Helper for parsing from a `R: Read` or `R: BufRead` #1145

str4d · 2020-04-25T10:42:05Z

I use nom and cookie-factory for parsing in I/O. In every instance, I end up with code similar to the following:

fn read<R: Read>(mut input: R) -> io::Result<Self> {
    let mut data = vec![];
    loop {
        match read::header(&data) {
            Ok((_, header)) => break Ok(header),
            Err(nom::Err::Incomplete(nom::Needed::Size(n))) => {
                // Read the needed additional bytes.
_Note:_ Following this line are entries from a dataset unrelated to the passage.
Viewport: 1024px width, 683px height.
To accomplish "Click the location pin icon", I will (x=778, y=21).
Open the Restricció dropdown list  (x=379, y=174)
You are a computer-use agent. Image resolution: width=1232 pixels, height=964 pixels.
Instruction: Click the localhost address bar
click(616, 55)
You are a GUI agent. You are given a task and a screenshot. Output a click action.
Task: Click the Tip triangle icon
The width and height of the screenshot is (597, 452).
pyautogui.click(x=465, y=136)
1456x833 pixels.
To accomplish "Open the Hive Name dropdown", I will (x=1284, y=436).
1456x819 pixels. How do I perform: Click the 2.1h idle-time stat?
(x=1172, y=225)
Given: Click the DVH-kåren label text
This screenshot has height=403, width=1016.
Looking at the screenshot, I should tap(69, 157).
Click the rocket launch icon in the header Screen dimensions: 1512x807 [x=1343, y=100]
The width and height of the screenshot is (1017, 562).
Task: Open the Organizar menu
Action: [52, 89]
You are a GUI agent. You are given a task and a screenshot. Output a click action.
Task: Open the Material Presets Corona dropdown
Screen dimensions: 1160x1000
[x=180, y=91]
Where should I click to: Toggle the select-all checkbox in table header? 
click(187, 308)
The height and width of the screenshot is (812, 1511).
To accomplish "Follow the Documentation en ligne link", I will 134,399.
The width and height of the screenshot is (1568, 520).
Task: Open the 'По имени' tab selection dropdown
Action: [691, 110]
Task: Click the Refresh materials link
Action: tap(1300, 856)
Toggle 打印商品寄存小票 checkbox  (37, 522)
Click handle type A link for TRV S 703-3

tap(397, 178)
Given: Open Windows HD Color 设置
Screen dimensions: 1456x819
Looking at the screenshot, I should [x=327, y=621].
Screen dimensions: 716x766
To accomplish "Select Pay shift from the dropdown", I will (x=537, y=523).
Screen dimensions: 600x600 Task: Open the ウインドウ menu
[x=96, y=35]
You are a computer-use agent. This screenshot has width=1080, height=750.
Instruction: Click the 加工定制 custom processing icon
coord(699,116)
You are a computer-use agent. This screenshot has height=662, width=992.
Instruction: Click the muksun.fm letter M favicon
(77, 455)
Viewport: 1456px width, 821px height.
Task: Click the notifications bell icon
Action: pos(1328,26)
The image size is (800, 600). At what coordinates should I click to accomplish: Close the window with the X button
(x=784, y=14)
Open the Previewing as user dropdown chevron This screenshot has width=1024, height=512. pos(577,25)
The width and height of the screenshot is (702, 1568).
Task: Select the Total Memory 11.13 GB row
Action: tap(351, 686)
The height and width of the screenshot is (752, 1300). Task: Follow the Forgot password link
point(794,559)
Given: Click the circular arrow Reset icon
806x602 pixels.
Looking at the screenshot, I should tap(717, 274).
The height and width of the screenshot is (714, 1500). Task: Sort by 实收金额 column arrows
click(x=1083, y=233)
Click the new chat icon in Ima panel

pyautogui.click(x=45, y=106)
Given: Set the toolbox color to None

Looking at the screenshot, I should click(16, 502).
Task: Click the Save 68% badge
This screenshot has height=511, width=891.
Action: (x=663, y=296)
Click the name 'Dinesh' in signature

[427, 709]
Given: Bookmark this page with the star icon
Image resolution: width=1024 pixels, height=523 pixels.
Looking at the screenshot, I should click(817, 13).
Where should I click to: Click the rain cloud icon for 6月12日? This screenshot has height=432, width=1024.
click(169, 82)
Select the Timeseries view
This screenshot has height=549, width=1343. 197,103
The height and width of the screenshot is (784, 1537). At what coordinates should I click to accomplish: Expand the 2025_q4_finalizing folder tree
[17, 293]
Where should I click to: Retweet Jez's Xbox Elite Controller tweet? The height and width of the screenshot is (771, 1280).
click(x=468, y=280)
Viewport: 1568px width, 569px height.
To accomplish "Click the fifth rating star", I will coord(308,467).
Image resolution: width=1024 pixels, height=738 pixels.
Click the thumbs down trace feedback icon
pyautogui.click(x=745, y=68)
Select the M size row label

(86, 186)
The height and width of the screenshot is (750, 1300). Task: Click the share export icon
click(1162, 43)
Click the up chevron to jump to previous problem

We need to be careful how the
                // parser is constructed, because if we read more than we need, the
                // remainder of the input will be truncated.
                let m = data.len();
                data.resize(m + n, 0);
                input.read_exact(&mut data[m..m + n])?;
            }
            Err(_) => {
                break Err(io::Error::new(io::ErrorKind::InvalidData, "invalid header"));
            }
        }
    }
}

struct Connection<R: Read> {
    input: BufReader<R>,
    buffer: String,
}

fn read_response(&mut self) -> io::Result<Response> {
    // We are finished with any prior response.
    self.buffer.zeroize();
    self.buffer.clear();

    loop {
        match read::server_response(self.buffer.as_bytes()) {
            // We can't return the response here, because we need to be able to mutate
            // self.buffer inside the loop.
            Ok(_) => break,
            Err(nom::Err::Incomplete(_)) => {
                if self.input.read_line(&mut self.buffer)? == 0 {
                    return Err(io::Error::new(
                        io::ErrorKind::UnexpectedEof,
                        "incomplete response",
                    ));
                };
            }
            Err(_) => {
                return Err(io::Error::new(
                    io::ErrorKind::InvalidData,
                    "invalid response",
                ));
            }
        }
    }

    // Now that we know the buffer contains a valid response, we re-parse so that we
    // can return an immutable lifetime.
    Ok(read::server_response(self.buffer.as_bytes())
        .map(|(_, r)| r)
        .expect("Is valid"))
}

It would be useful if nom had helpers for this general pattern of "read just enough from some R: Read to either satisfy the parser or reach an error case".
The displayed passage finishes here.